Document extract ::
——————

Scientific classification
- Kingdom: Animalia
- Phylum: Chordata
- Class: Mammalia
- Order: Chiroptera
- Family: Molossidae
- Genus: Myopterus
- Species: M. whitleyi
- Binomial name: Myopterus whitleyi (Scharff, 1900)
- Synonyms: Mormopterus whitleyi Scharff, 1900;

= Bini free-tailed bat =

- Genus: Myopterus
- Species: whitleyi
- Authority: (Scharff, 1900)
- Conservation status: LC

Species of bat

The Bini free-tailed bat (Myopterus whitleyi) is a species of bat in the family Molossidae found in West and Central Africa. Its natural habitat is subtropical or tropical moist lowland forests.

==Taxonomy==
The Bini free-tailed bat was described as a new species in 1900 by English zoologist Robert Francis Scharff. The holotype had been collected in Benin City, Nigeria by J. C. Whitley, who is the eponym for its species name "whitleyi ".

==Description==
It is a small bat; individuals have a forearm length of 35-37 mm and weigh 10-12 g. The fur on its back is a uniform dark brown, while its belly fur is significantly paler at creamy white or pure white. It has a patch of bristly hairs on its upper lip below its nostrils. Males have a modified sebaceous gland at their throats called a "gular gland".

==Range and habitat==
The Bini free-tailed bat has been documented in the following countries: Cameroon, Central African Republic, Republic of the Congo, Democratic Republic of the Congo, Equatorial Guinea, Gabon, Ghana, Nigeria, and Uganda. Its habitat includes tropical lowland forest, and possibly also human-modified landscapes.

==Conservation==
As of 2016, it is evaluated as a least-concern species by the IUCN.

——————

Provided records ::
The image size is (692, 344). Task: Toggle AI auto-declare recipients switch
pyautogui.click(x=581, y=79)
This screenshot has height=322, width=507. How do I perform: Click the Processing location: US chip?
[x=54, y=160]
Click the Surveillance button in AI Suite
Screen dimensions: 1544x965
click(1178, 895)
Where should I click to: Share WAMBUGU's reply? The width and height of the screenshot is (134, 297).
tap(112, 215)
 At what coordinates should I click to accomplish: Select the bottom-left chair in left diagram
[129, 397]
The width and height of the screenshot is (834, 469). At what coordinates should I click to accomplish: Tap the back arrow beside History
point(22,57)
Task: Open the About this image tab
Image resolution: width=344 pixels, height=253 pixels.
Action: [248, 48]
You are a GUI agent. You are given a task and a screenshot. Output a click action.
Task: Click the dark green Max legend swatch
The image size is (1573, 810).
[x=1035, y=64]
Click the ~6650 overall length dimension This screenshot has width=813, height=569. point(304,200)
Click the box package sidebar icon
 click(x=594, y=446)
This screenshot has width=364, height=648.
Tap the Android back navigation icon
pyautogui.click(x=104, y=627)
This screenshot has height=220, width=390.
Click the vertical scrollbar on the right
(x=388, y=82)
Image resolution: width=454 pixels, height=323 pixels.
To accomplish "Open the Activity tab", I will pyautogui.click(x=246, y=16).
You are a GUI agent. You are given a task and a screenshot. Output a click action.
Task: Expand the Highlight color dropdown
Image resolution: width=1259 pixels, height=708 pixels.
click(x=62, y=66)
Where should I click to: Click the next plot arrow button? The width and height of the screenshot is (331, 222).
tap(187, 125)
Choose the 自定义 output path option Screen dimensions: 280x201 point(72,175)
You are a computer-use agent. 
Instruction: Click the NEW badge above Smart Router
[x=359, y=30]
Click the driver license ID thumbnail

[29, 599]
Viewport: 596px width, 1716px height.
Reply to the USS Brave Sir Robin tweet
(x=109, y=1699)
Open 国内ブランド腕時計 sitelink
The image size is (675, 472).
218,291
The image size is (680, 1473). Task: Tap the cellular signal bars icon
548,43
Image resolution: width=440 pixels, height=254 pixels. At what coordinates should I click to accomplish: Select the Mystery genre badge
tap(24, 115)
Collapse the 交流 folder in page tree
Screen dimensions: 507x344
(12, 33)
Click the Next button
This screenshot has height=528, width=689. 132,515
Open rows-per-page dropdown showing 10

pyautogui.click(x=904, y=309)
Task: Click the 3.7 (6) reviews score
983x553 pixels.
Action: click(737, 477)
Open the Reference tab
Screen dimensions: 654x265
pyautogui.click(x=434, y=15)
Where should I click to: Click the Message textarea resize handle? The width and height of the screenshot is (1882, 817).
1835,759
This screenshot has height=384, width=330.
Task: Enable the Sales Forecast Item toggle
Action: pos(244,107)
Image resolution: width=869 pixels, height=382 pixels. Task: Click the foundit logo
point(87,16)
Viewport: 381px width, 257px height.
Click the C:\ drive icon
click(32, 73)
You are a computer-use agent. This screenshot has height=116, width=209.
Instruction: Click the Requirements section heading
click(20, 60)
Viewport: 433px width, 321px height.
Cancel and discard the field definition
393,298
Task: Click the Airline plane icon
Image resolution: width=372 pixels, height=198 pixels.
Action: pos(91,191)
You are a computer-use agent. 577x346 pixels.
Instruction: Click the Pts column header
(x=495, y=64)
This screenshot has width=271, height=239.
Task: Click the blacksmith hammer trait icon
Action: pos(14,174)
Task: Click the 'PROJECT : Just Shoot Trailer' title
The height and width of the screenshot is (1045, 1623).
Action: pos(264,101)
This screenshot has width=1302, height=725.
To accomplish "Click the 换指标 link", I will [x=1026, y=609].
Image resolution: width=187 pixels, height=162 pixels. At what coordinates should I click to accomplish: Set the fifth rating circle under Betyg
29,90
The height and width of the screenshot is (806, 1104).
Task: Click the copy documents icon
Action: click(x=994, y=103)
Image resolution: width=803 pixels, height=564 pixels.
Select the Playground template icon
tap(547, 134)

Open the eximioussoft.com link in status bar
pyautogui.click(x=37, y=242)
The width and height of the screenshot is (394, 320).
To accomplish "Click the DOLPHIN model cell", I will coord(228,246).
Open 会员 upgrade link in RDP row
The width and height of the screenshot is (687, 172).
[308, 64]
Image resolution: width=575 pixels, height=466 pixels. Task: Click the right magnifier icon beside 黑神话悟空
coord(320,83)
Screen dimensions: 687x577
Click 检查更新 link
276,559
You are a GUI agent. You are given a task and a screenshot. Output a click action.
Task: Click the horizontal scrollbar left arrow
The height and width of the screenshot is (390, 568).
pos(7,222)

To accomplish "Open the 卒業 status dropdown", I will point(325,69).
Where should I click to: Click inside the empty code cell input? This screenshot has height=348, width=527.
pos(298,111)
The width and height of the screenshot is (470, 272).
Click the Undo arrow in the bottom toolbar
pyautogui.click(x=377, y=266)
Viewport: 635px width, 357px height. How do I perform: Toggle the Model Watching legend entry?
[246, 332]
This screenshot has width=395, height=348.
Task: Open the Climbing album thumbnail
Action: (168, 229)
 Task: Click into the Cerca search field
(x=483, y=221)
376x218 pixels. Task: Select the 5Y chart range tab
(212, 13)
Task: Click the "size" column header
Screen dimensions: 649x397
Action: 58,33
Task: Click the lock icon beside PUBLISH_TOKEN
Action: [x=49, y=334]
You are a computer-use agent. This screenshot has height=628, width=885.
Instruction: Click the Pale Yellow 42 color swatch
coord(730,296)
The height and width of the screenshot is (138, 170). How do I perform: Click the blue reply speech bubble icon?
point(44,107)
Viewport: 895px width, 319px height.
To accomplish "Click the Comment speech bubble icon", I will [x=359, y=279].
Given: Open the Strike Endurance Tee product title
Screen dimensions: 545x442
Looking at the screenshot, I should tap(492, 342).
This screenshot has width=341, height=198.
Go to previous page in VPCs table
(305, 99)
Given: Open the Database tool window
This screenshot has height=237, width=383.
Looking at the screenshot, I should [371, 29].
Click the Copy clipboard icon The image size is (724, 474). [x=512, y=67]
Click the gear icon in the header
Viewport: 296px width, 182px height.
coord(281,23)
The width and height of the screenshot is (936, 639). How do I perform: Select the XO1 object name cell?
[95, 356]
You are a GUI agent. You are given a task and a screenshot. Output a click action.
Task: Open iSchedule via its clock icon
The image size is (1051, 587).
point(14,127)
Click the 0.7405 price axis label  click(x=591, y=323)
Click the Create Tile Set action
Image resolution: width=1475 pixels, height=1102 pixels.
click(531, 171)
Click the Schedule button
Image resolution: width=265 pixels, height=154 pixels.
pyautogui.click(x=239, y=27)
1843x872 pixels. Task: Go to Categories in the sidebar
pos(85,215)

——————

Assigned task A :: From the scientific classification in the Bini free-tailed bat text, list the group the species belongs to at each level from Kingdom through Species.
Assigned task B ::
Answer these questions using the Bini free-tailed bat text:
(i) In which city was the holotype collected?
(ii) What forearm length do individuals have?
(iii) In what year was the species evaluated as least-concern by the IUCN?
The data was taken from a separate source and has no connection to the Bini free-tailed bat text.

Written reply A ::
Kingdom: Animalia
Phylum: Chordata
Class: Mammalia
Order: Chiroptera
Family: Molossidae
Genus: Myopterus
Species: M. whitleyi

Written reply B ::
(i) Benin City, Nigeria
(ii) 35-37 mm
(iii) 2016